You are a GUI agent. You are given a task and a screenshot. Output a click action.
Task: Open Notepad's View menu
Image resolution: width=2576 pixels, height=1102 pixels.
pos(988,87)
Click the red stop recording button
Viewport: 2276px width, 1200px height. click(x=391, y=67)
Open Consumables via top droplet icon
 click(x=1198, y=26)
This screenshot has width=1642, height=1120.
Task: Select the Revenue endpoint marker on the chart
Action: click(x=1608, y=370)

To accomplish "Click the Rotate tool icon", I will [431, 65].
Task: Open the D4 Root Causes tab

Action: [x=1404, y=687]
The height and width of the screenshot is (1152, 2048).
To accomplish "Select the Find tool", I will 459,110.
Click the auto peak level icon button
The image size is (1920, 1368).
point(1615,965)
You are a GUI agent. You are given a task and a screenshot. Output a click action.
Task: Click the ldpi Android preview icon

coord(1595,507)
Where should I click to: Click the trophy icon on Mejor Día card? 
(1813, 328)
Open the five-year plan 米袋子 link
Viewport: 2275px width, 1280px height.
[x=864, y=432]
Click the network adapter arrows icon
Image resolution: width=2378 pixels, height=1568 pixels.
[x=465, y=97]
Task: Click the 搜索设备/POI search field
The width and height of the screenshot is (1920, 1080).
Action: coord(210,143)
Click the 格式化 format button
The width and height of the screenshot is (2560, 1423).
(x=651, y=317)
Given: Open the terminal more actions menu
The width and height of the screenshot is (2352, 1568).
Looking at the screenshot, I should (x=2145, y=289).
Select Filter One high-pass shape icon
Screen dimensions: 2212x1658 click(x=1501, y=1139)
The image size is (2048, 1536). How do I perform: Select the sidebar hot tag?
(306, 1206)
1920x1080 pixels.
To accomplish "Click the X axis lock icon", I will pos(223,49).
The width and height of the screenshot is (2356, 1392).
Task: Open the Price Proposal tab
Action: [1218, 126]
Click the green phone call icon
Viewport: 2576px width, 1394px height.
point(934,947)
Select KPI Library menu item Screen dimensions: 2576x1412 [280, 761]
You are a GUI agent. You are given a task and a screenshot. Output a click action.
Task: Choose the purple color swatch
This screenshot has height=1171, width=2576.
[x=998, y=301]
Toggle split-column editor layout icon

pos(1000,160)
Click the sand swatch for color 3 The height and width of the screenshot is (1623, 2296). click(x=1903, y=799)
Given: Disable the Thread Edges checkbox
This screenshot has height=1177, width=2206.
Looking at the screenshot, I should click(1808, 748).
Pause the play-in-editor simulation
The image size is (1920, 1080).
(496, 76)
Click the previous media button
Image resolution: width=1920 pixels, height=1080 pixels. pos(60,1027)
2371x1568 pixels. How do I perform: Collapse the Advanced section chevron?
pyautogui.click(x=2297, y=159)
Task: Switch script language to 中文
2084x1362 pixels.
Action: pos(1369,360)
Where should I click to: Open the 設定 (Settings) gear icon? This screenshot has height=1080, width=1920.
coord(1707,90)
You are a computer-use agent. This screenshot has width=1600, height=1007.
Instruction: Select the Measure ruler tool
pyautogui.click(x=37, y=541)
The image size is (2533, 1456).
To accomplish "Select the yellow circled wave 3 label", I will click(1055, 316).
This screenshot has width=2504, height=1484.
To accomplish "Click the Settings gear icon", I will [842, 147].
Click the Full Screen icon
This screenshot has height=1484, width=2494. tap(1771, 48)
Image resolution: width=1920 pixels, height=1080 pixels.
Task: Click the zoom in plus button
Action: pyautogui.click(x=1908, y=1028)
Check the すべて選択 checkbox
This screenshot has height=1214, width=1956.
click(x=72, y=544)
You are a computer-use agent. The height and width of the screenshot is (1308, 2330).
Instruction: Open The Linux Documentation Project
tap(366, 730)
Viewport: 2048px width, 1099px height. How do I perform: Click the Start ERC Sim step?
· · ·
# TASK REQUIREMENTS:
Write every record out again exactly.

# REPLY TO THE EXERCISE:
You are a GUI agent. You are given a task and a screenshot. Output a click action.
Task: Open Notepad's View menu
Image resolution: width=2576 pixels, height=1102 pixels.
pos(988,87)
Click the red stop recording button
Viewport: 2276px width, 1200px height. click(x=391, y=67)
Open Consumables via top droplet icon
 click(x=1198, y=26)
This screenshot has width=1642, height=1120.
Task: Select the Revenue endpoint marker on the chart
Action: click(x=1608, y=370)

To accomplish "Click the Rotate tool icon", I will [431, 65].
Task: Open the D4 Root Causes tab

Action: [x=1404, y=687]
The height and width of the screenshot is (1152, 2048).
To accomplish "Select the Find tool", I will 459,110.
Click the auto peak level icon button
The image size is (1920, 1368).
point(1615,965)
You are a GUI agent. You are given a task and a screenshot. Output a click action.
Task: Click the ldpi Android preview icon

coord(1595,507)
Where should I click to: Click the trophy icon on Mejor Día card? 
(1813, 328)
Open the five-year plan 米袋子 link
Viewport: 2275px width, 1280px height.
[x=864, y=432]
Click the network adapter arrows icon
Image resolution: width=2378 pixels, height=1568 pixels.
[x=465, y=97]
Task: Click the 搜索设备/POI search field
The width and height of the screenshot is (1920, 1080).
Action: coord(210,143)
Click the 格式化 format button
The width and height of the screenshot is (2560, 1423).
(x=651, y=317)
Given: Open the terminal more actions menu
The width and height of the screenshot is (2352, 1568).
Looking at the screenshot, I should (x=2145, y=289).
Select Filter One high-pass shape icon
Screen dimensions: 2212x1658 click(x=1501, y=1139)
The image size is (2048, 1536). How do I perform: Select the sidebar hot tag?
(306, 1206)
1920x1080 pixels.
To accomplish "Click the X axis lock icon", I will pos(223,49).
The width and height of the screenshot is (2356, 1392).
Task: Open the Price Proposal tab
Action: [1218, 126]
Click the green phone call icon
Viewport: 2576px width, 1394px height.
point(934,947)
Select KPI Library menu item Screen dimensions: 2576x1412 [280, 761]
You are a GUI agent. You are given a task and a screenshot. Output a click action.
Task: Choose the purple color swatch
This screenshot has height=1171, width=2576.
[x=998, y=301]
Toggle split-column editor layout icon

pos(1000,160)
Click the sand swatch for color 3 The height and width of the screenshot is (1623, 2296). click(x=1903, y=799)
Given: Disable the Thread Edges checkbox
This screenshot has height=1177, width=2206.
Looking at the screenshot, I should click(1808, 748).
Pause the play-in-editor simulation
The image size is (1920, 1080).
(496, 76)
Click the previous media button
Image resolution: width=1920 pixels, height=1080 pixels. pos(60,1027)
2371x1568 pixels. How do I perform: Collapse the Advanced section chevron?
pyautogui.click(x=2297, y=159)
Task: Switch script language to 中文
2084x1362 pixels.
Action: pos(1369,360)
Where should I click to: Open the 設定 (Settings) gear icon? This screenshot has height=1080, width=1920.
coord(1707,90)
You are a computer-use agent. This screenshot has width=1600, height=1007.
Instruction: Select the Measure ruler tool
pyautogui.click(x=37, y=541)
The image size is (2533, 1456).
To accomplish "Select the yellow circled wave 3 label", I will click(1055, 316).
This screenshot has width=2504, height=1484.
To accomplish "Click the Settings gear icon", I will [842, 147].
Click the Full Screen icon
This screenshot has height=1484, width=2494. tap(1771, 48)
Image resolution: width=1920 pixels, height=1080 pixels.
Task: Click the zoom in plus button
Action: pyautogui.click(x=1908, y=1028)
Check the すべて選択 checkbox
This screenshot has height=1214, width=1956.
click(x=72, y=544)
You are a computer-use agent. The height and width of the screenshot is (1308, 2330).
Instruction: Open The Linux Documentation Project
tap(366, 730)
Viewport: 2048px width, 1099px height. How do I perform: Click the Start ERC Sim step?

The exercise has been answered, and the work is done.